---------- Given text

Tuesday, June 5, 2018

Manchukuo and the Economic Miracles of Japan and Korea

In 1931, after a manufactured "incident," the Japanese Army conquered Manchuria. They then set up what is always referred to as "the puppet state of Manchukuo," with a Chinese Prime Minister and the sad Pu Yi (the "last emperor of China") as head of state, but with all real power wielded by Japanese "deputies." Manchukuo was a brutal colonial regime where hundreds of thousands of Chinese and Koreans were treated as slaves, but it was also a grand experiment in economic planning.

Manchukuo had vast deposits of coal and iron ore and by 1931 it already had the beginnings of an industrial complex. The Japanese leadership set out to make it into a economic engine that would power their war machine. They sent thousands of young Japanese to make this economic explosion happen. In a peculiar irony, many of the economics and engineering majors sent to Manchukuo were leftists. Knowledge of Chinese was a prerequisite, and at that time it was mainly leftist or otherwise counter-culture Japanese who studied Chinese, a decadent tongue rejected by nationalists. Also, in the 1930s it was difficult to find a good job in Japan, and left-wing leanings made it even harder; it was actually illegal in Japan to write or speak anything that advocated changing the political system. Shut out of the Japanese bureaucracy and the big corproations, ambitious left-wing students flocked to Manchukuo.

--------------------
---------- Dataset records

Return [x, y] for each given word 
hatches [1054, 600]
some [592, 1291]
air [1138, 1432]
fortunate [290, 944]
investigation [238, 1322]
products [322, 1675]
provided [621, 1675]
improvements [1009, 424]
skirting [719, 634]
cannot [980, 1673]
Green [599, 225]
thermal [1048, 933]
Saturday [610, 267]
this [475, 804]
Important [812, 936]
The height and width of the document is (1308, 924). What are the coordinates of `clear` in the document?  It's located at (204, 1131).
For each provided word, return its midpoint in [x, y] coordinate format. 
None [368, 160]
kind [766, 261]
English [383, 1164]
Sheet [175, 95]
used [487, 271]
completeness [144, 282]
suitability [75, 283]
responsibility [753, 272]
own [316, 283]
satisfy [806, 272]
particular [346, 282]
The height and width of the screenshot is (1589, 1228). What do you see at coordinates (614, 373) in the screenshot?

--------------------

Exercise goal →
Return the Manchukuo text above word for word, from its date line through its final sentence.

Result →
Tuesday, June 5, 2018

Manchukuo and the Economic Miracles of Japan and Korea

In 1931, after a manufactured "incident," the Japanese Army conquered Manchuria. They then set up what is always referred to as "the puppet state of Manchukuo," with a Chinese Prime Minister and the sad Pu Yi (the "last emperor of China") as head of state, but with all real power wielded by Japanese "deputies." Manchukuo was a brutal colonial regime where hundreds of thousands of Chinese and Koreans were treated as slaves, but it was also a grand experiment in economic planning.

Manchukuo had vast deposits of coal and iron ore and by 1931 it already had the beginnings of an industrial complex. The Japanese leadership set out to make it into a economic engine that would power their war machine. They sent thousands of young Japanese to make this economic explosion happen. In a peculiar irony, many of the economics and engineering majors sent to Manchukuo were leftists. Knowledge of Chinese was a prerequisite, and at that time it was mainly leftist or otherwise counter-culture Japanese who studied Chinese, a decadent tongue rejected by nationalists. Also, in the 1930s it was difficult to find a good job in Japan, and left-wing leanings made it even harder; it was actually illegal in Japan to write or speak anything that advocated changing the political system. Shut out of the Japanese bureaucracy and the big corproations, ambitious left-wing students flocked to Manchukuo.